Les pêcheurs, quant à eux, ont fini par avoir les orques en horreur à cause de cette déprédation. Les défenseurs des animaux les soupçonnent alors de s'en prendre physiquement aux épaulards en guise de rétorsion. Enfin, certains plaisanciers peu scrupuleux et sous le coup de la peur, n'hésitent pas à leur lancer des pétards pour les éloigner s'ils venaient à trop s'approcher de leurs embarcations.
Certains mots comme "énervés", "en colère", et, plus souvent encore, "chasse" ont ainsi été prononcés pour qualifier le comportement étrange des orques dans le détroit. Des affirmations bien évidemment sans fondement, surtout que les orques ne sont absolument pas anthropophages.
La thèse du jeu privilégiée
À en croire les scientifiques, la théorie la plus plausible pour expliquer ces agitations serait la naissance d'un comportement de jeu jusqu'ici inédit. Il semblerait que le safran des bateaux, mobile et immédiatement accessible, ait, d'une manière ou d'une autre, attiré l'attention d'un orque ibérique qui aurait joué avec du bout de son rostre.

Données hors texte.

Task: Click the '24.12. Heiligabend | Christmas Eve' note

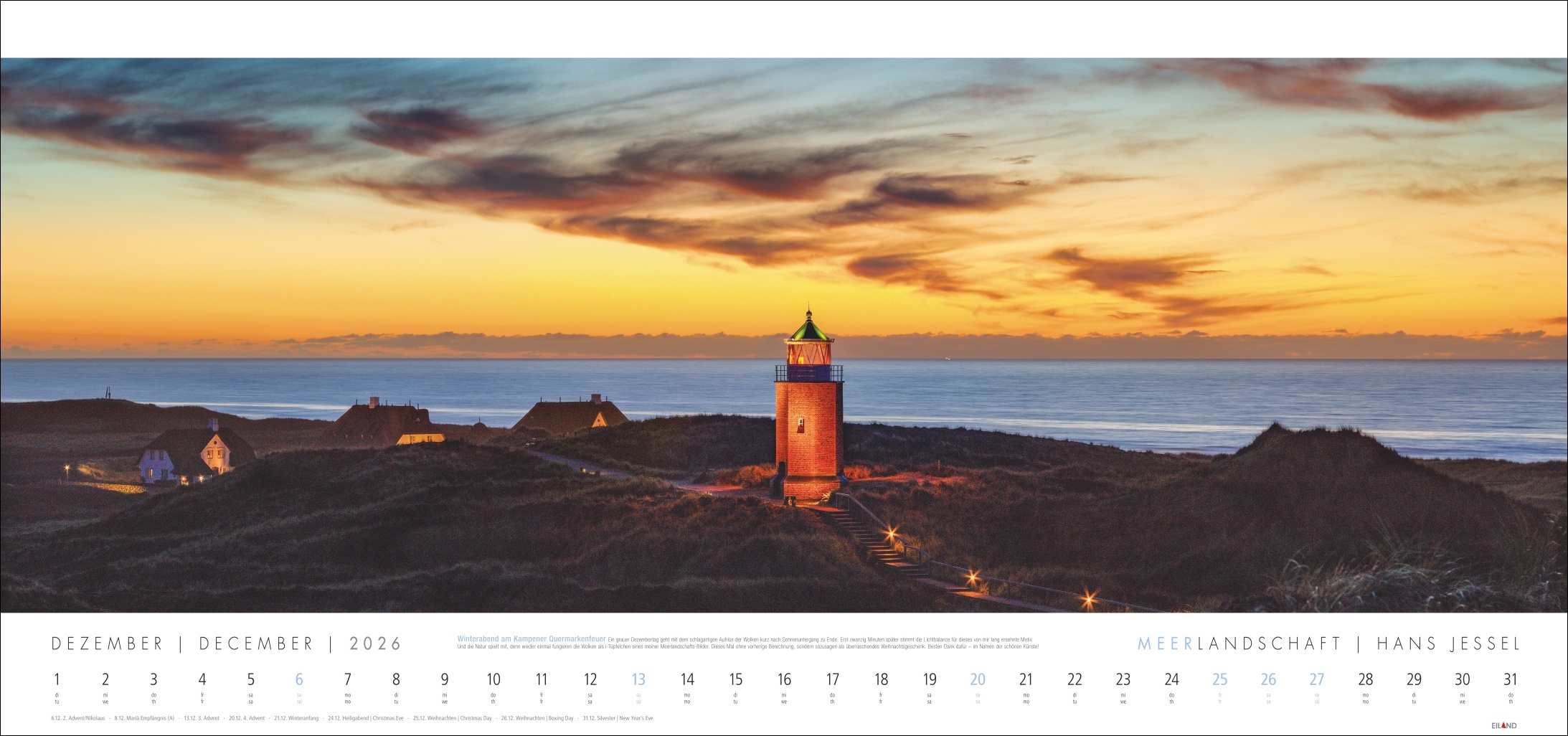Action: 366,718
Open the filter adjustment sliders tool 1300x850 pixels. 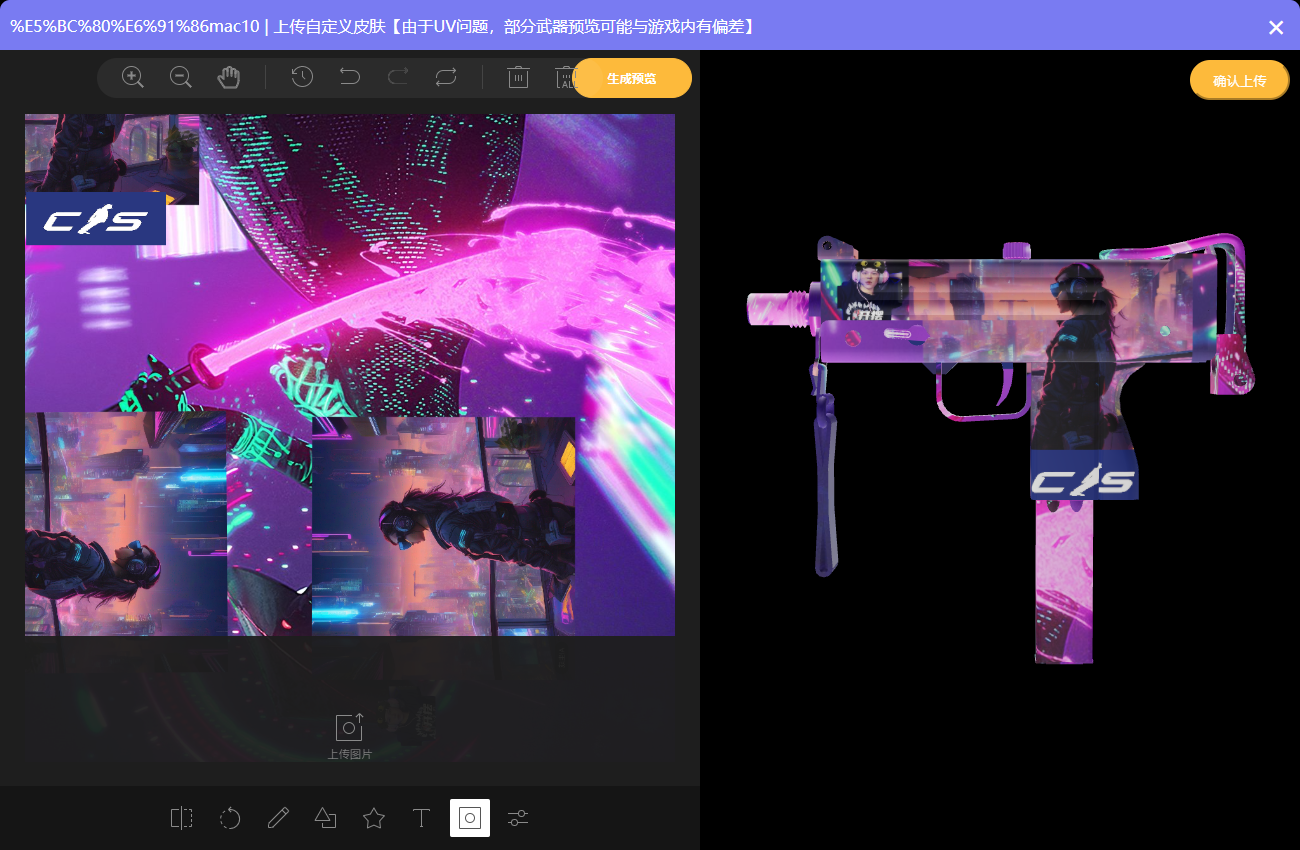pos(518,818)
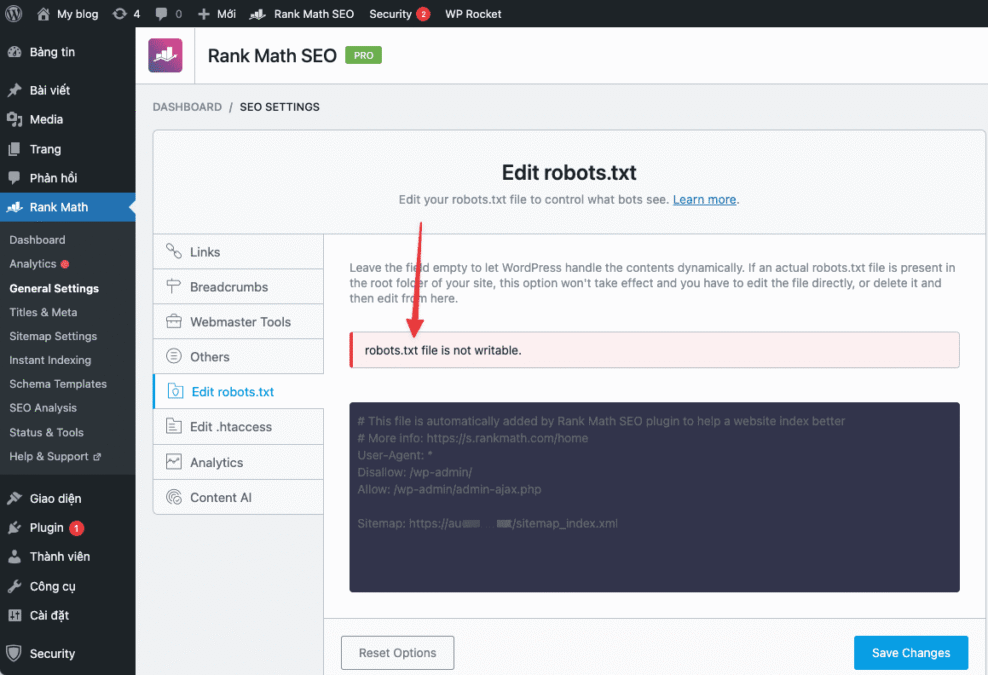Open the Plugin menu in sidebar
Screen dimensions: 988x675
coord(46,528)
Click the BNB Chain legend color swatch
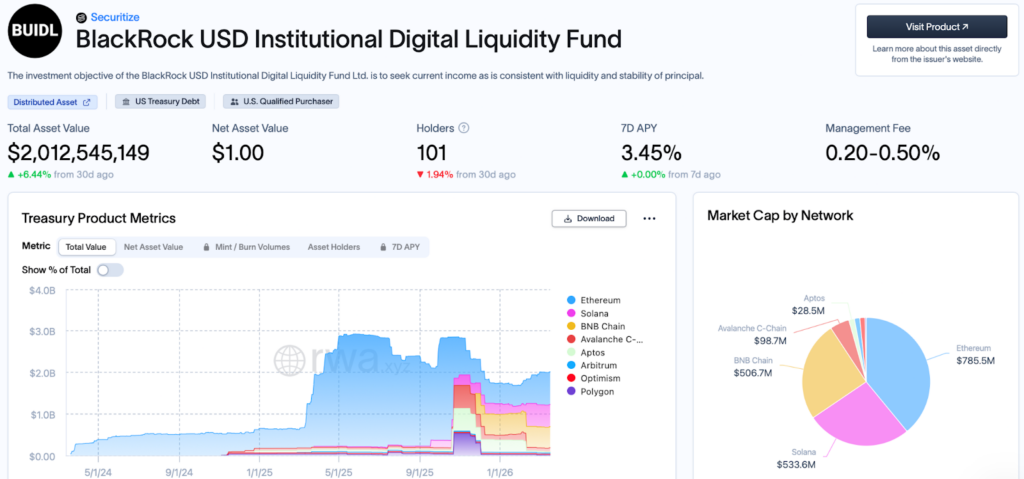Image resolution: width=1024 pixels, height=479 pixels. click(571, 326)
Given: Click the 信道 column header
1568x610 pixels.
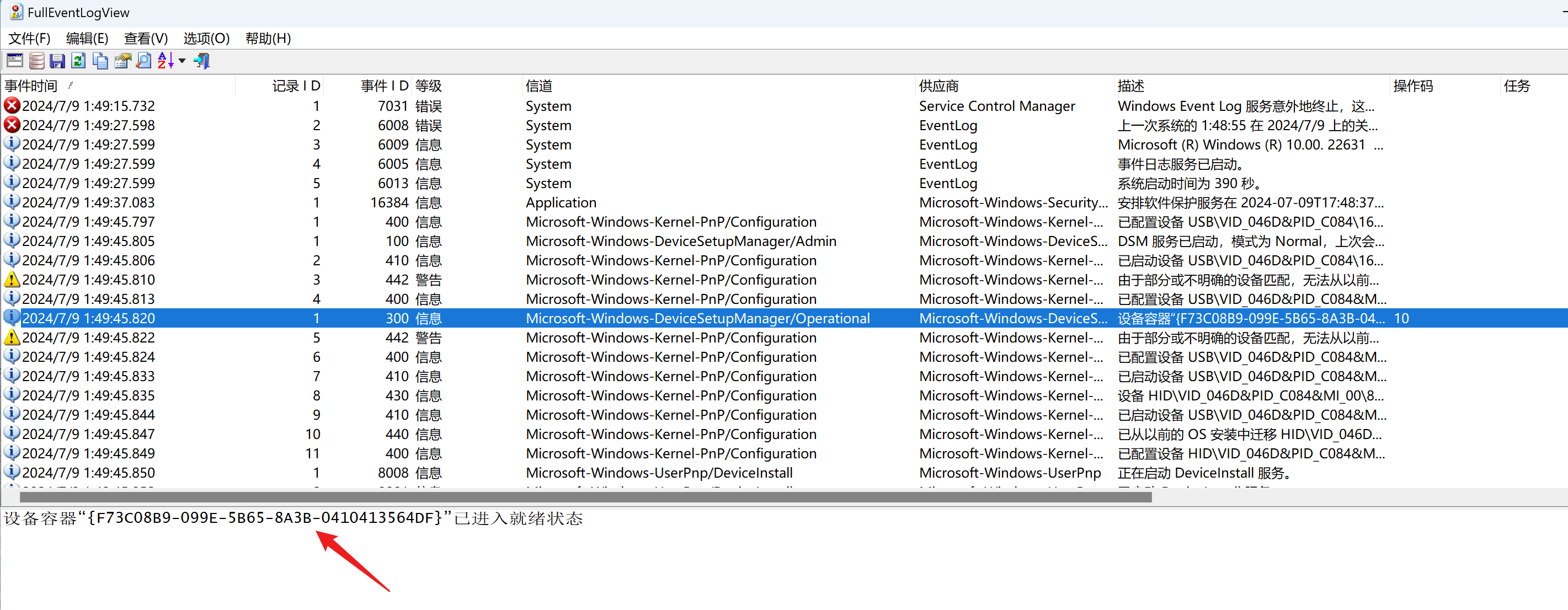Looking at the screenshot, I should (x=538, y=86).
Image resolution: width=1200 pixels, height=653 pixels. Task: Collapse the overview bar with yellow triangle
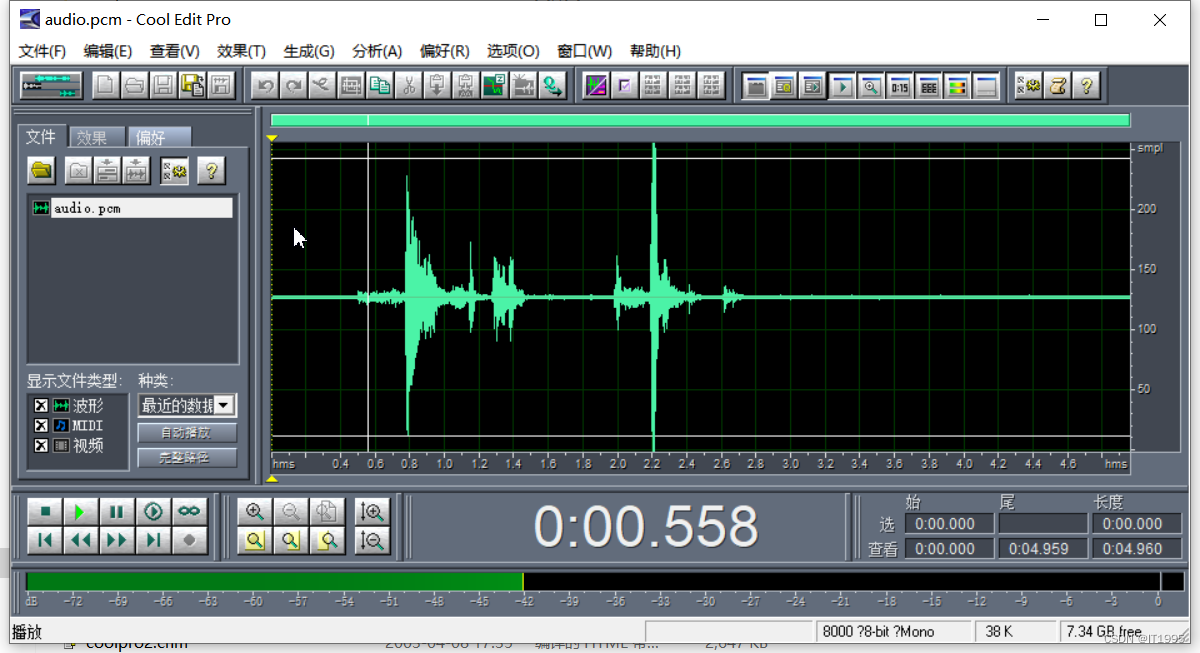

Par mimétisme, son comportement aurait ensuite été adopté par les autres membres de son banc dans ce que l'on qualifierait d'effet de mode.
Cela expliquerait pourquoi les safrans sont systématiquement endommagés, les quelques vidéos capturées des épaulards en action les montrant clairement en train de tenter d'actionner le safran sur un côté avec leur rostre, avant de se décaler une fois leur effort couronné de succès. On a aussi remarqué que les orques "jouant" avec les voiliers sont presque toujours des juvéniles.
Ce ne serait pas la première fois que des épaulards, animaux intelligents qui arrivent même à parler dauphin, s'adonnent à une mode déconcertante. Dans les eaux de la Colombie-Britannique, par exemple, certains ont pu être observés en train de nager avec un saumon mort sur le nez, aussitôt copiés par leurs pairs, sans qu'aucune raison valable ne puisse être avancée pour expliquer ce comportement.
Comment éviter les attaques d'orques
Si, pour l'instant, le surprenant comportement des orques ibériques continue d'être étudié, on sait déjà comment les esquiver. C'est en réalité très simple : il suffit d'éviter les zones qu'ils fréquentent ! Il existe de nombreux groupes sur les réseaux sociaux, comme l'ORCAS.PT information group sur Facebook, qui permettent de se tenir au fait des "attaques" d'orques. Des sites internet, comme celui de la Cruising Association par exemple, offrent également plusieurs ressources à cet effet et peuvent même offrir une information en temps réel.
Dans le cas où des orques poursuivraient déjà votre bateau, pas de panique. Le bon comportement à prendre est de continuer à naviguer pour les distancer. Effectivement, les orques se lassent vite des poursuites puisqu'ils n'ont rien à y gagner (pas de nourriture à la clé). Ainsi, si vous leur retirez leur motivation, en occurrence, s'amuser, ils passeront vite à autre chose. En revanche, ne jetez rien ni sur eux ni dans la mer : ça ne marche pas.
Pour finir, il faut savoir que le comportement incriminé est en train de se propager. Apparu pour la première fois dans le détroit de Gibraltar, il a ensuite été repéré au large du Portugal avant d'être remarqué dans le golfe de Gascogne. On apprendra, sans surprise, qu'il s'agit là de la route migratoire post-nuptiale (après reproduction) des thons rouges, l'une des proies préférées des orques ibériques.